◆ Short problem ◆
Edit the entries below, starting at the line that contains "You are a GUI" and ending at the last line of the entries, so that "Eyedropper tool" becomes "Brush tool" and everything else stays the same. Leave the pictures out of your answer.
--- START Material shown ---
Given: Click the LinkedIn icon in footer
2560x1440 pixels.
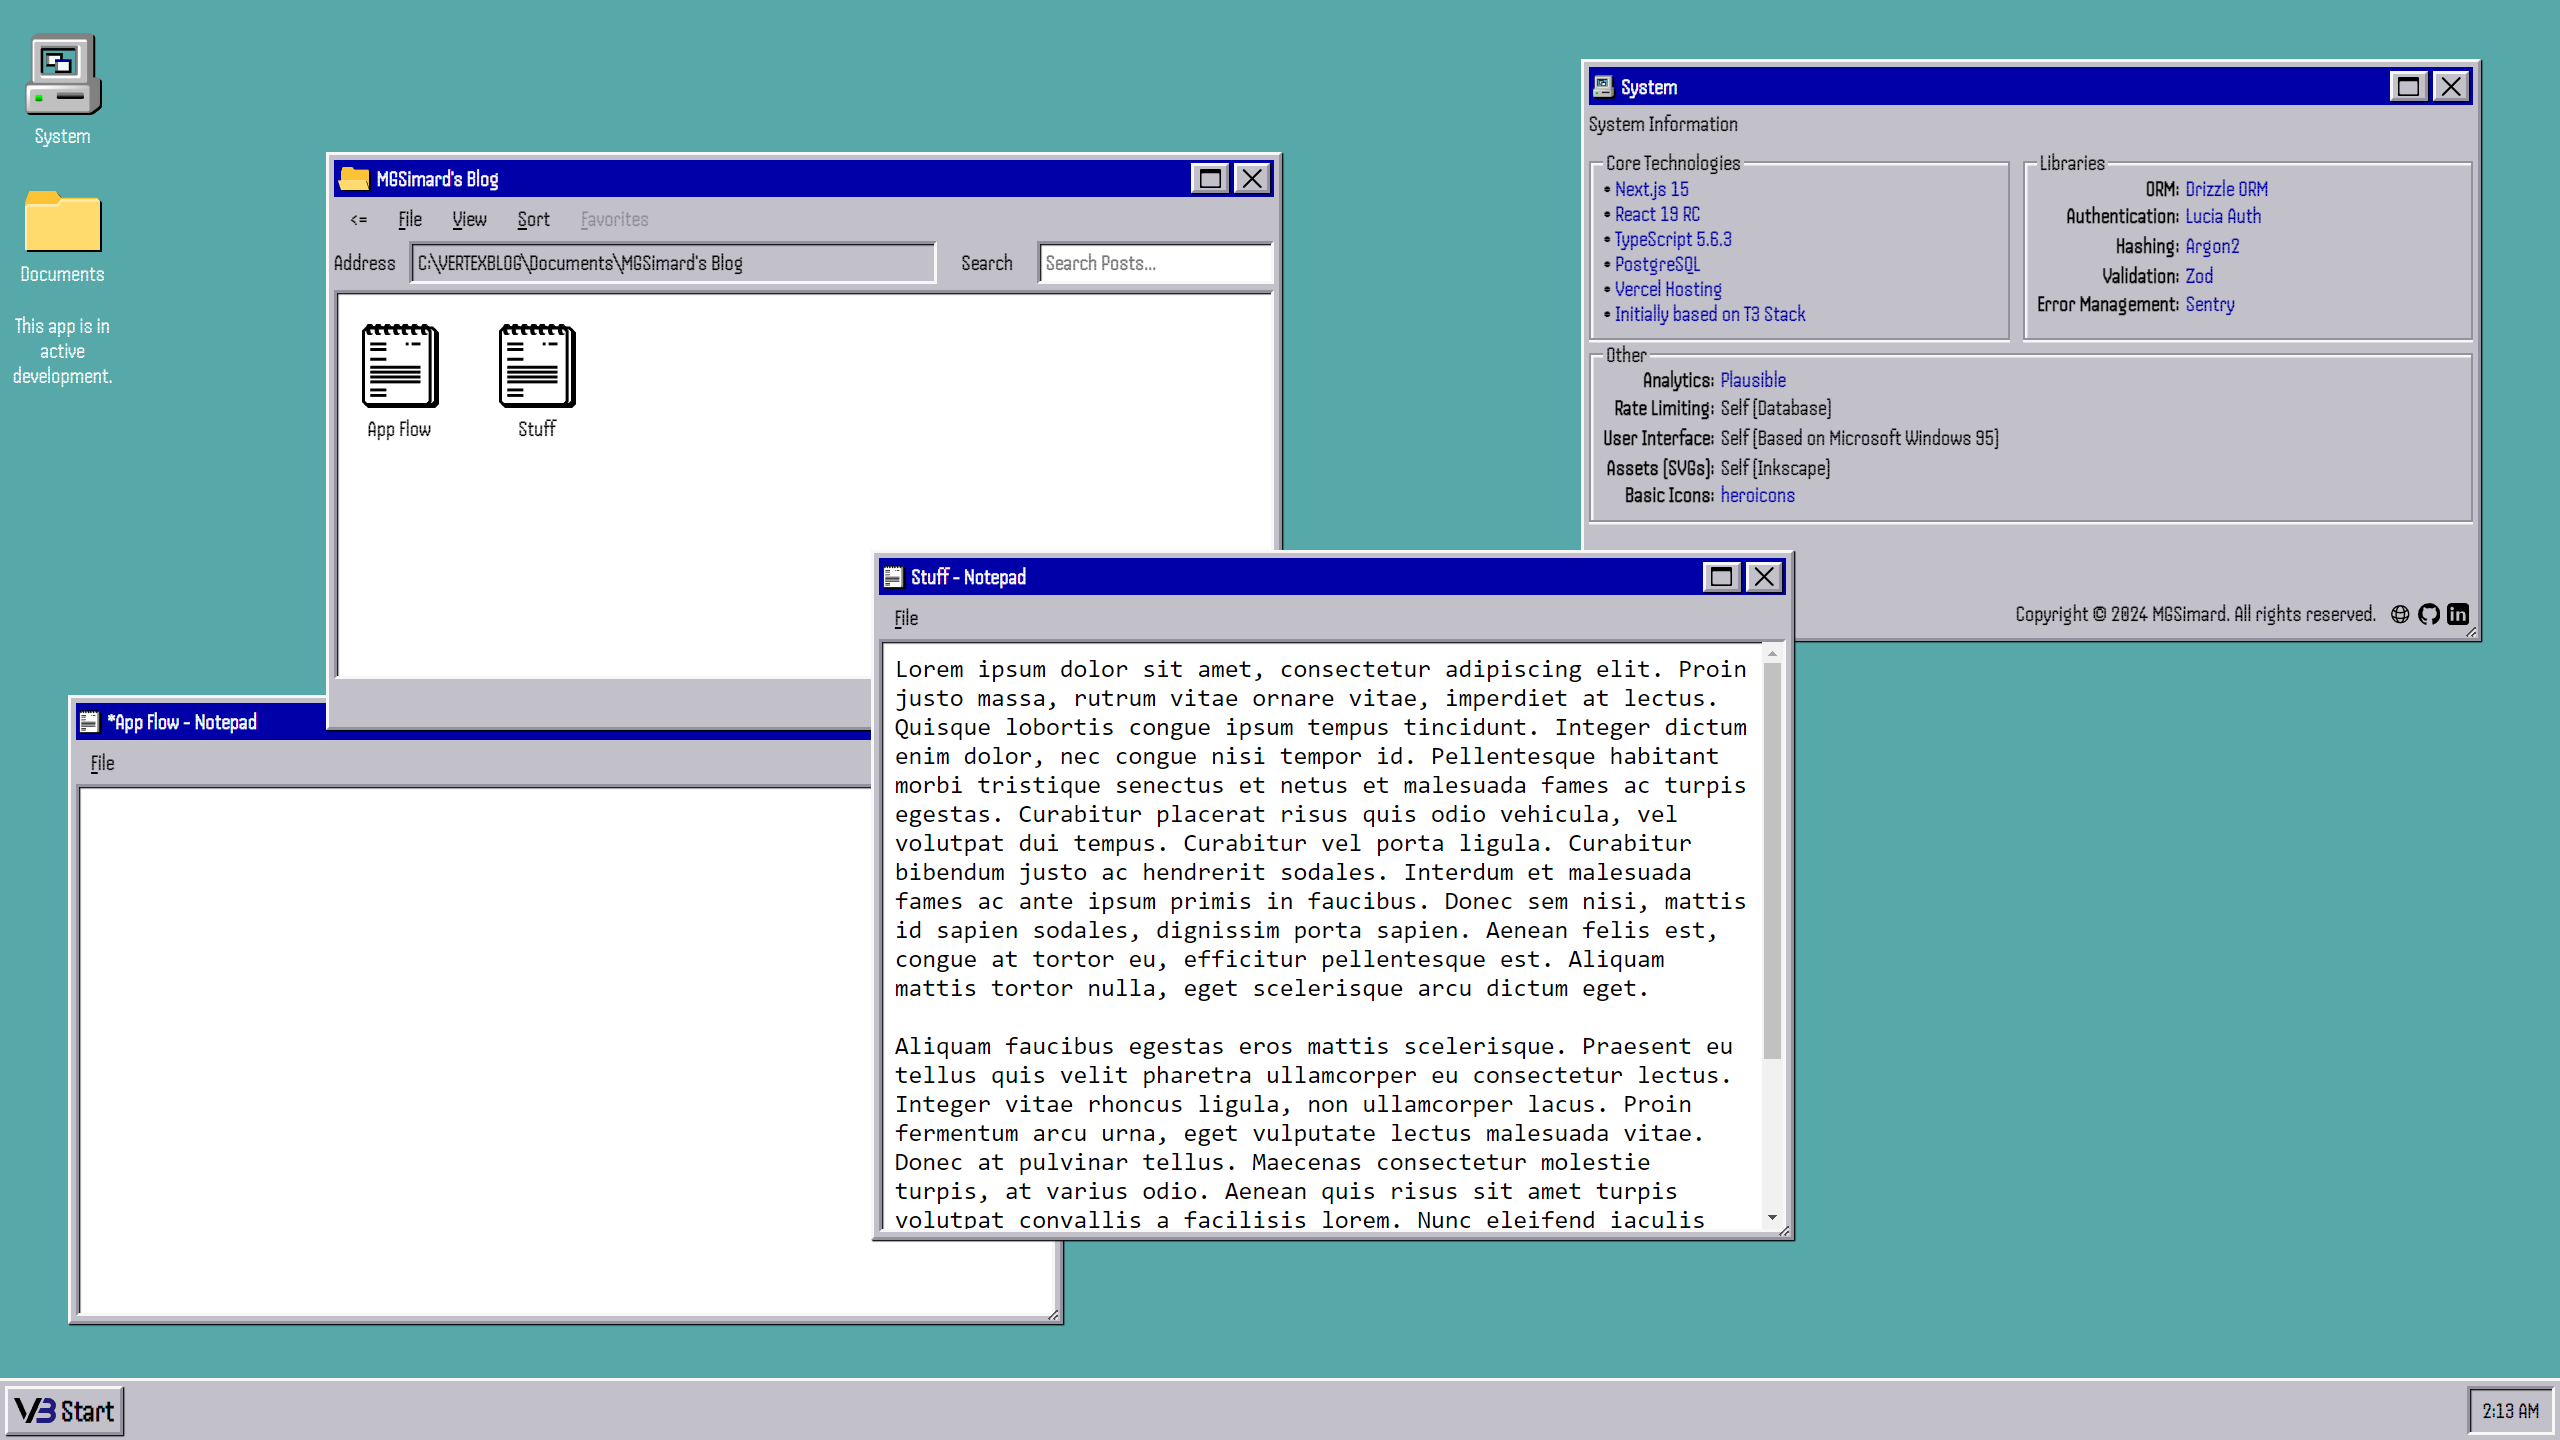Looking at the screenshot, I should (x=2458, y=614).
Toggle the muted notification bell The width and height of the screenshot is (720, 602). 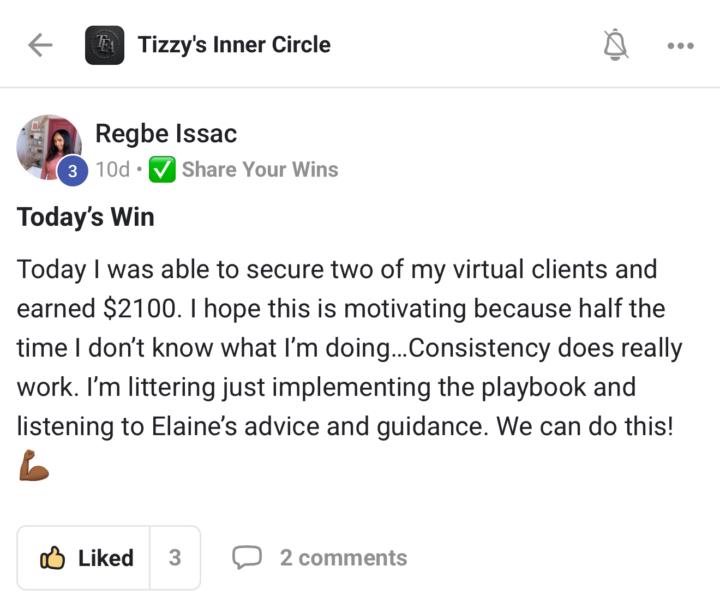click(x=615, y=45)
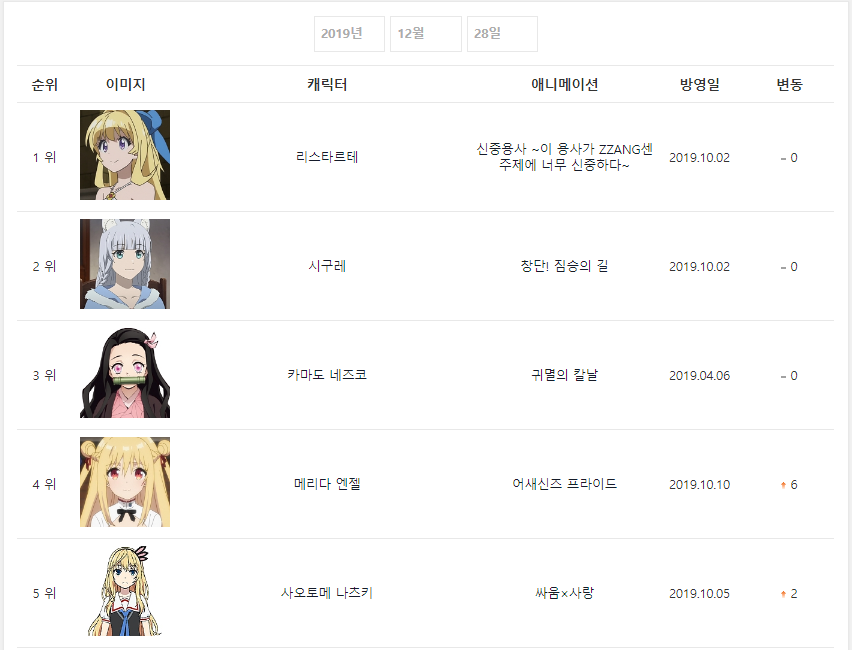Click the 순위 column header
Screen dimensions: 852x650
coord(45,85)
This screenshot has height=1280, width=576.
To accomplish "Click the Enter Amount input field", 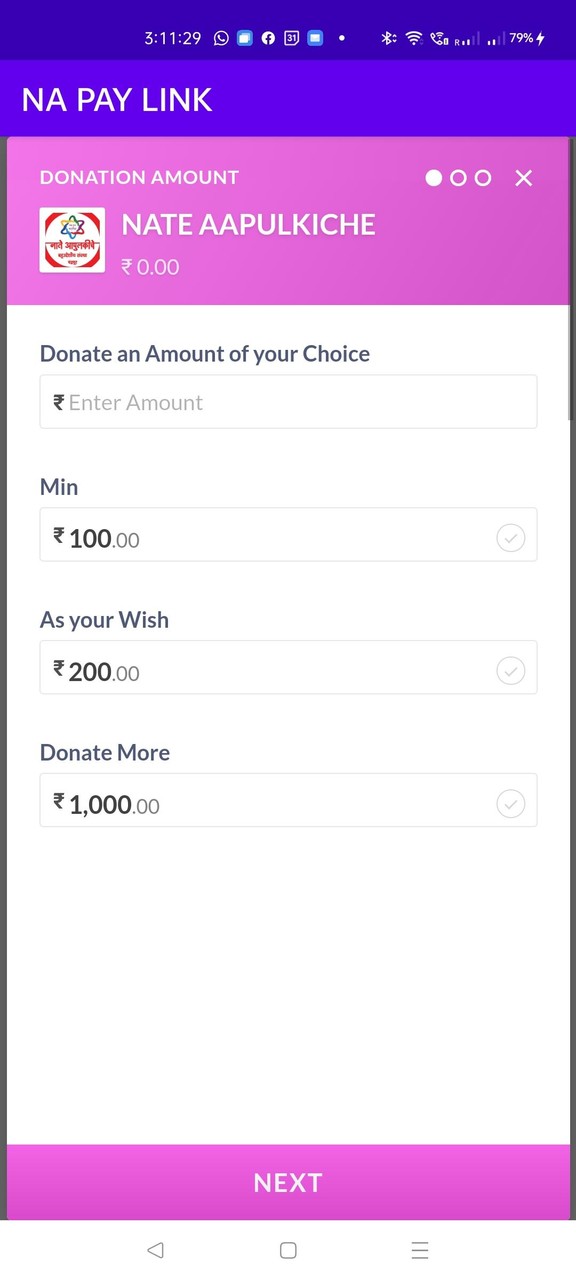I will point(288,401).
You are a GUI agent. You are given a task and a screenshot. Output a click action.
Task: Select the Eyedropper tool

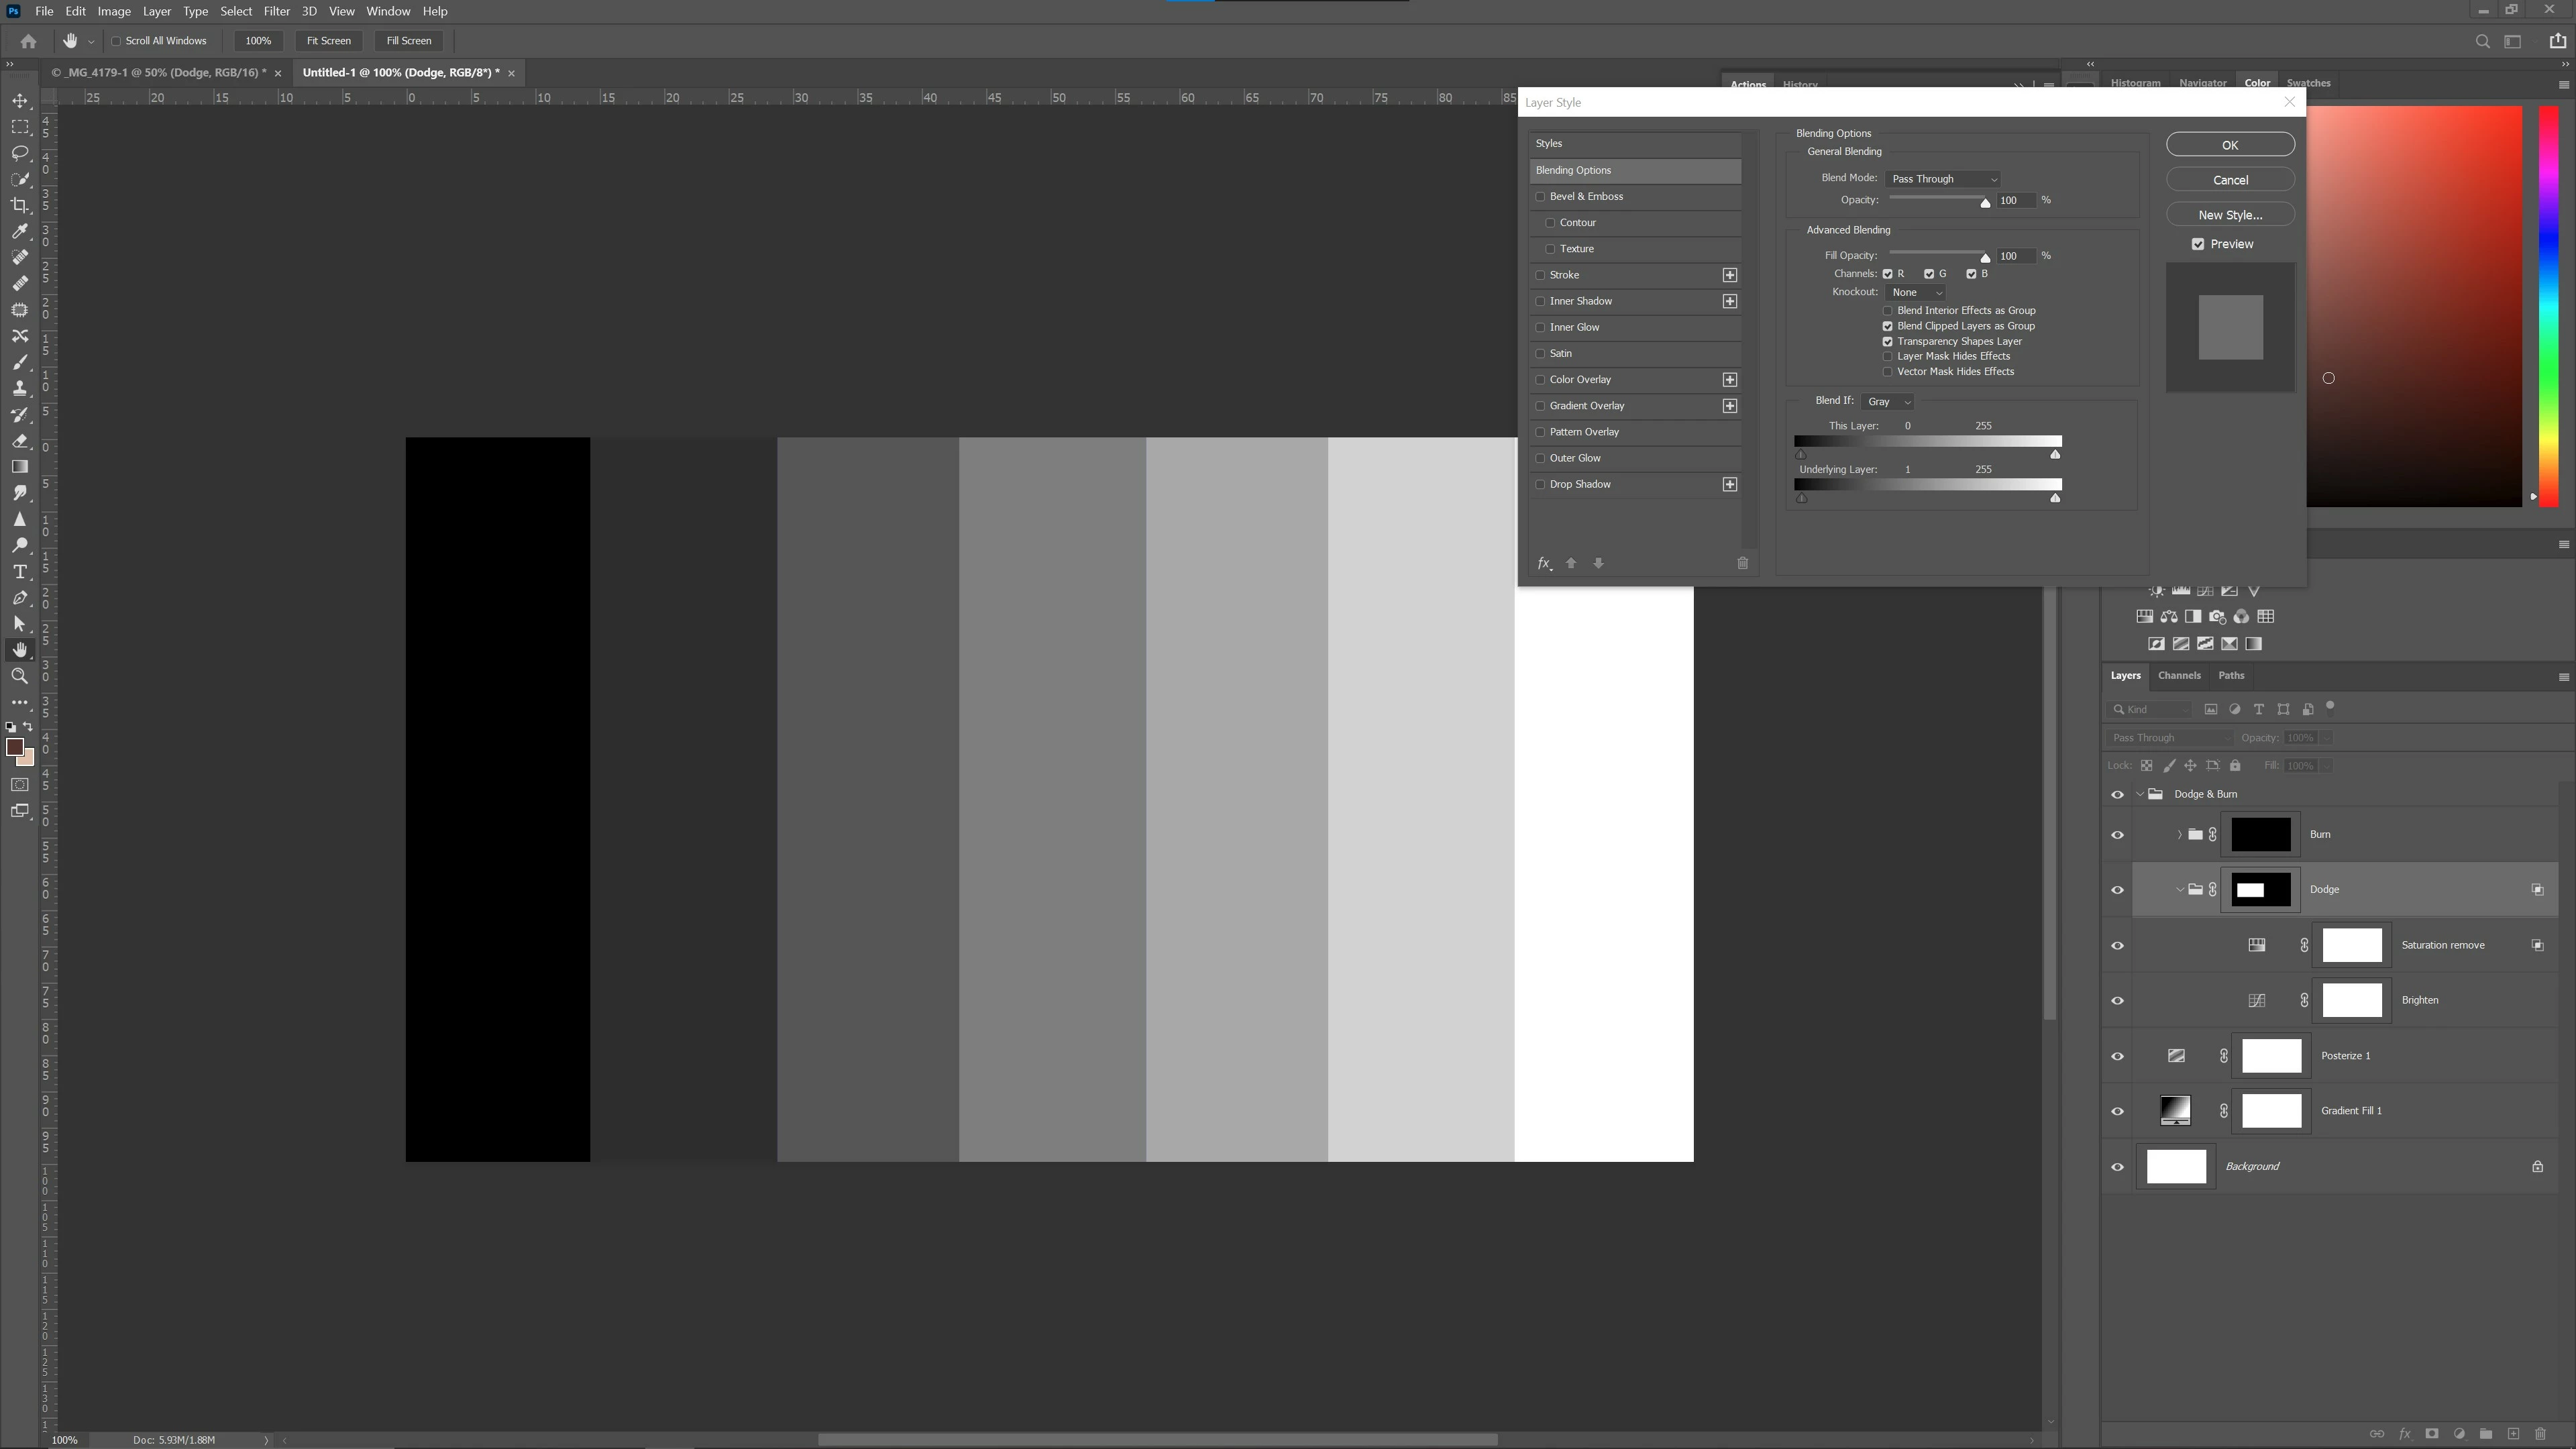pyautogui.click(x=20, y=231)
--- END Material shown ---
◆ Solution to this exercise ◆
You are a GUI agent. You are given a task and a screenshot. Output a click action.
Task: Select the Brush tool

pyautogui.click(x=20, y=231)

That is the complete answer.